Given the results in elemental bolewood concentrations and Ca/Mn, we expected to find distinct differences in the relative growth rates of the trees cored for elemental analysis. Multiple studies have observed a decrease in growth response due to acidification (Elias et al. 2009; Bilodeau-Gauthier et al. 2011). However, we found a steady decrease in relative growth over time for both species and in both watersheds. Therefore, decline in growth cannot be entirely attributed to treatment alone, and the decreasing tree growth patterns found on both watersheds may be attributed to much longer-term acidification due to atmospheric inputs of pollutants or stand age. Results from the 50 long-term permanent growth plots do indicate a different response to treatment. Prunus serotina growth rates were initially higher in the treated watershed. This species is well known for its tolerance to and potential preference of very acidic soils, so its response is not surprising (Long et al. 2009). While the fertilization treatments may explain the greater growth rates of P. serotina from 1990 to 2003 (Fig. 6b), growth rates did decrease from 2003 to 2009, indicating that chronic acidification may have a negative long-term effect on species that normally perform well on acidic sites or that the trees are slowing in growth as the stand ages. Conversely, increased growth was not observed during any period on treated plots for L. tulipifera (Fig. 6c), indicating that the species may be more sensitive to acidification (Elias et al. 2009).
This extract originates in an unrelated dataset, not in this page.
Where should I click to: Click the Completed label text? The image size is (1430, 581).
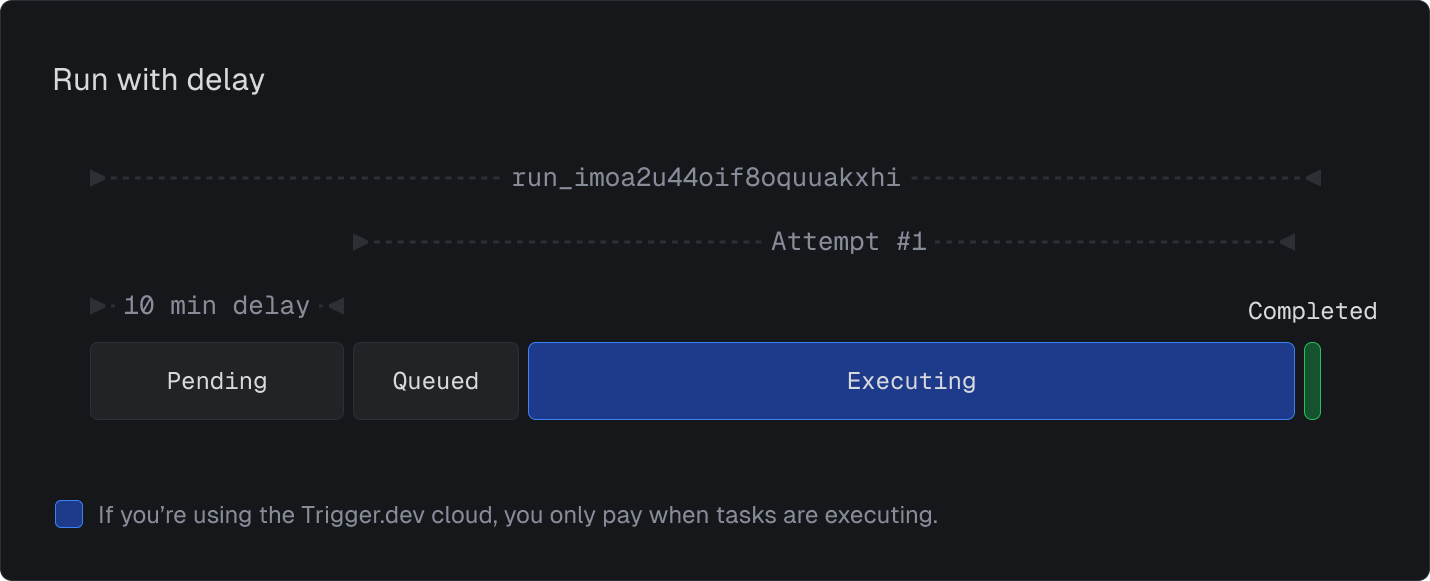(x=1312, y=311)
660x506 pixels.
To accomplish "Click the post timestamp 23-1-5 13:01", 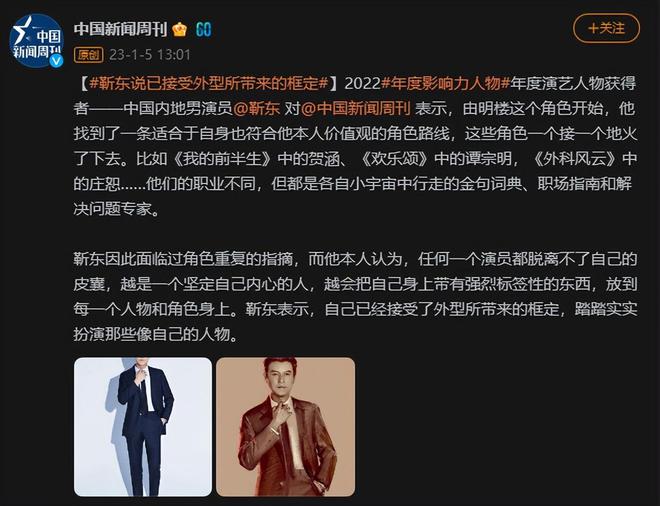I will (150, 55).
Although the link between tree-ring chemistry and tree growth was not as conclusive as expected, the depletion of Ca could have detrimental results for forest health. Calcium contributes to the structural stability of cell walls and membranes, and a reduction in Ca can affect wood formation and reduce a trees’ ability to respond to wounding, cold shock, and defense against pests and pathogens (Holzmueller et al. 2007; Lautner and Fromm 2010). Both species had greater bolewood concentrations of Mn on the treated watershed compared to the control (Fig. 3). Excessive levels of manganese have been found to have toxic effects on Acer saccharum (Sharpe 2002) and could have similar effects on other species. In this study, A. saccharum stem density was similar in the overstory but less in the treated watershed understory.

6 Conclusion

After 22 years of study, the acidification treatment appears to show gradual impacts of acidification on wood chemistry and species-specific effects on growth. It is not clear though if the trees, either this cohort or future generations, will eventually show changes in growth from continued acidification. Further research is needed to analyze the recovery process if acidifying chemical inputs decline. The Clean Air Act of 1970 and further amendments in 1990 noticeably reduced air pollution in the Eastern USA (Greaver et al. 2012). Recovery from the impacts of acidification is very slow, but not impossible. For example, Tominaga et al. (2010) predicted a 90 % probability of chemical recovery occurring between 2050 and 2100 at Hubbard Brook Experimental Forest in New Hampshire with stricter air pollution policies. Knowing the 1990 Clean Air Act Amendments will take additional time for biological recovery (Greaver et al. 2012); greater cooperation among scientists and policy makers must take place in order to make greater reductions in emissions and to come up with management solutions to mitigate these issues.